= Records =
• • • • •
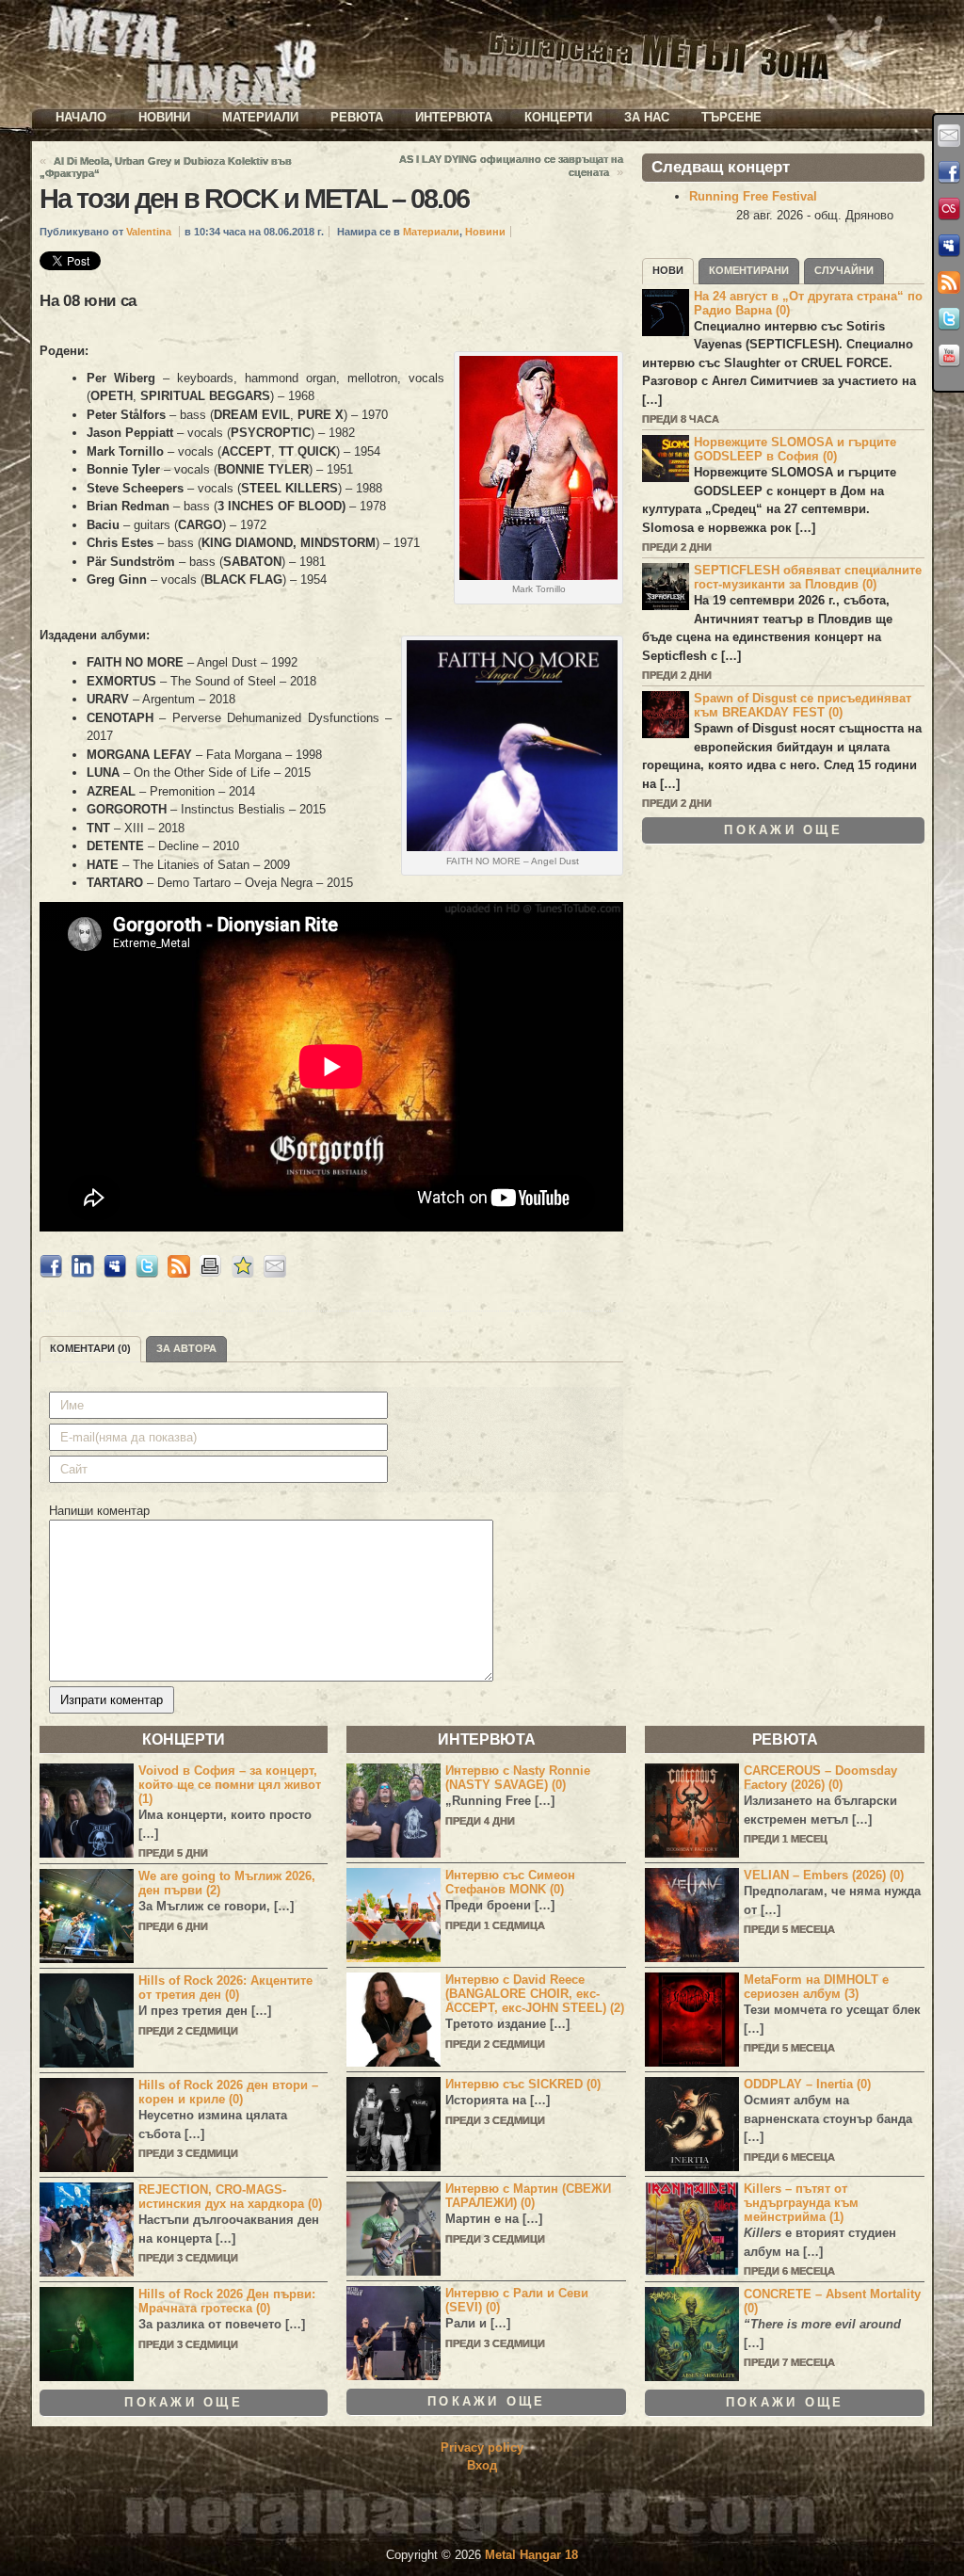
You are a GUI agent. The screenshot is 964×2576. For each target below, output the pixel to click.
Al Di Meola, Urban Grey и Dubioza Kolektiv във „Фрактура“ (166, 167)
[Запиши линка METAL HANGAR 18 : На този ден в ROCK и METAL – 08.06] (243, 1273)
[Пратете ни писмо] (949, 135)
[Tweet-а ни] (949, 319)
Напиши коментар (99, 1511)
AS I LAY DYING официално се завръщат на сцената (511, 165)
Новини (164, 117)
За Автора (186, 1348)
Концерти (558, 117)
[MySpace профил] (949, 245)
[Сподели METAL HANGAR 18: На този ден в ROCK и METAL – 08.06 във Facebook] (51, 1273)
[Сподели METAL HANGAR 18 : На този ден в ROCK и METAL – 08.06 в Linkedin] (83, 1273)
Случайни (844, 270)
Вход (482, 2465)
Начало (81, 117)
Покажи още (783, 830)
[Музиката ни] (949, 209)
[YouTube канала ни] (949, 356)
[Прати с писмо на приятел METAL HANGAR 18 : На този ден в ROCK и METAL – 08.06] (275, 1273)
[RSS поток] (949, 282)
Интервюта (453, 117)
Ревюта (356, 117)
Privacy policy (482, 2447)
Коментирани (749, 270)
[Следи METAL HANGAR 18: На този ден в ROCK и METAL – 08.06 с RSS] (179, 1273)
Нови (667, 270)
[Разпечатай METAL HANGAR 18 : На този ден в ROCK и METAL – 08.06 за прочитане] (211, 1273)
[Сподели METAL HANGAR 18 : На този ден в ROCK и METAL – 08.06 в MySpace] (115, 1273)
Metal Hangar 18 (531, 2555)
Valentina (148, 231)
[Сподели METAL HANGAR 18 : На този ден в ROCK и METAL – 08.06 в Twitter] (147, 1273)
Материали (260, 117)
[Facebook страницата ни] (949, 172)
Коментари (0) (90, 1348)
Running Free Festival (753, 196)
• • • • •
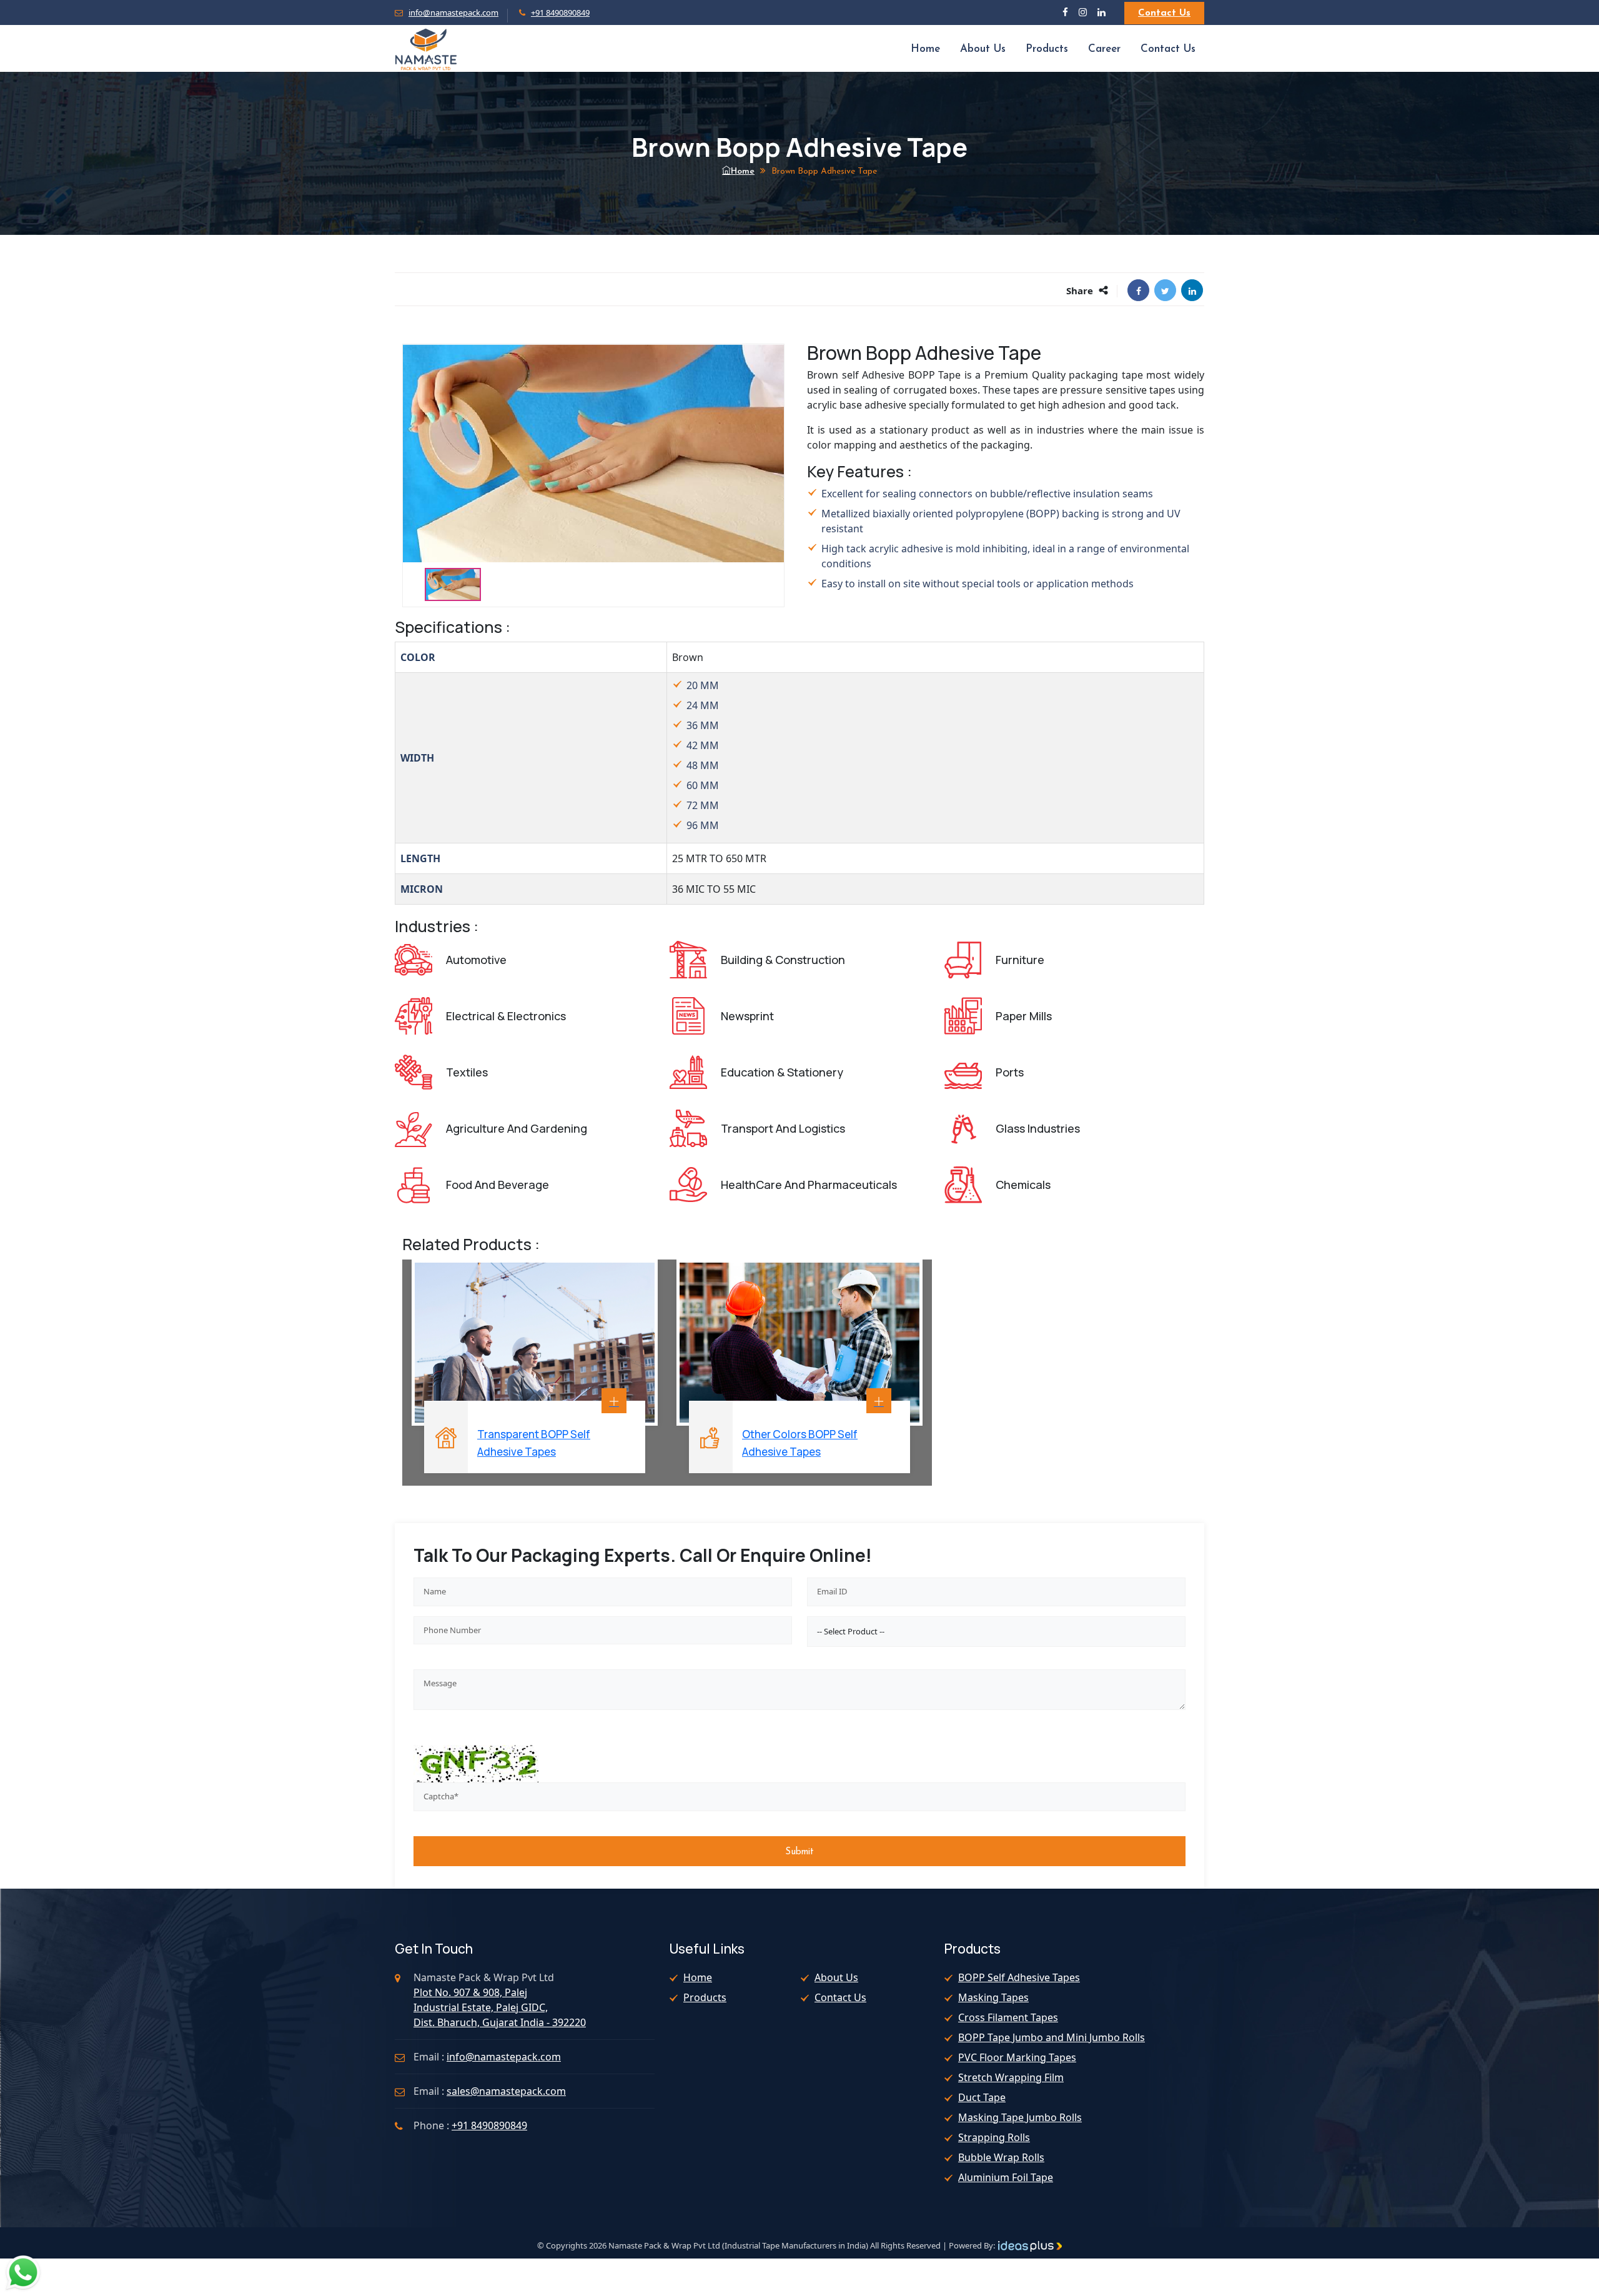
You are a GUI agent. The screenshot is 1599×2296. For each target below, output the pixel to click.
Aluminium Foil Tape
• • • • •
= Aim of the task =
Every line of the data that includes the word "each" should be copied.

= Solution to the exercise =
You are a GUI agent. The screenshot is 964×2576. For each target below, output the pixel to click.
You are a GUI agent. The screenshot is 1599×2296. For each target below, output the pixel to click.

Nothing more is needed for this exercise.